Geography
- Location: Béjaïa, Béjaïa Province, Algeria
- Coordinates: 36°45′02″N 5°02′27″E﻿ / ﻿36.75045620250215°N 5.040717410579489°E

Organisation
- Type: Teaching, CHU
- Affiliated university: University of Béjaïa

Services
- Beds: 514

History
- Opened: 2009

Links
- Website: www.dsp-bejaia.dz
- Lists: Hospitals in Algeria

= Centre Hospitalo-Universitaire Béjaïa =

The Centre Hospitalo-Universitaire Béjaïa is a public university teaching hospital center (CHU) in Béjaïa, Béjaïa Province, Algeria. It is one of 15 public University Hospital Centers (French: Centre Hospitalo-Universitaire or CHU) under the Béjaïa Department of Health and Population in the Algerian Ministry of Health, Population and Hospital Modernization. It is affiliated with the University of Béjaïa.
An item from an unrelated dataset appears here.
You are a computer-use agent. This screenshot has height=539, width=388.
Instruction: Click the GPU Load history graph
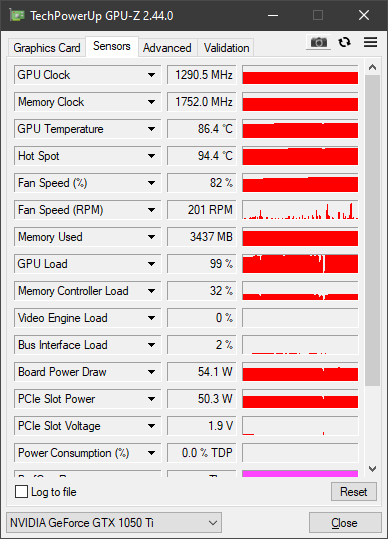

The Center includes three hospitals: Frantz Fanon Hospital with 114 beds, Khelil Amrane Hospital with 205 beds, and Targa Ouzemmour Hospital of obstetric gynecology with 106 beds.

==History==
The CHU Béjaia was created by Algerian Presidential executive decree Number 2009–319 on October 6, 2009, supplementing the list of university hospital centers annexed to executive decree Number 1997–467 on December 23, 1997, setting the rules for the creation, organization and operation of university hospital centers. This decree set up three hospitals in the CHU Béjaia, namely:
- Khelil Amrane Hospital (Route de l'Hôpital, Béjaïa 06000, Algeria; ); namesake: Chahid Khelil Amrane
- Frantz Fanon Hospital (Rue Frères Arbouche, Béjaïa 06000, Algeria; ); namesake: Frantz Fanon
- Tergha Ouzemmour Hospital (Q22W+VF Béjaïa, Algeria; )
These three hospitals are affiliated with the school of medicine of the University of Bejaia (in Targa Ouzemour, Béjaïa, Algeria ). There is also a Blood Transfusion Center associated with the CHU

==Medical services==
These three hospitals have departments that provide 22 medical specialties. Medical students train in these hospitals at both the undergraduate and graduate levels.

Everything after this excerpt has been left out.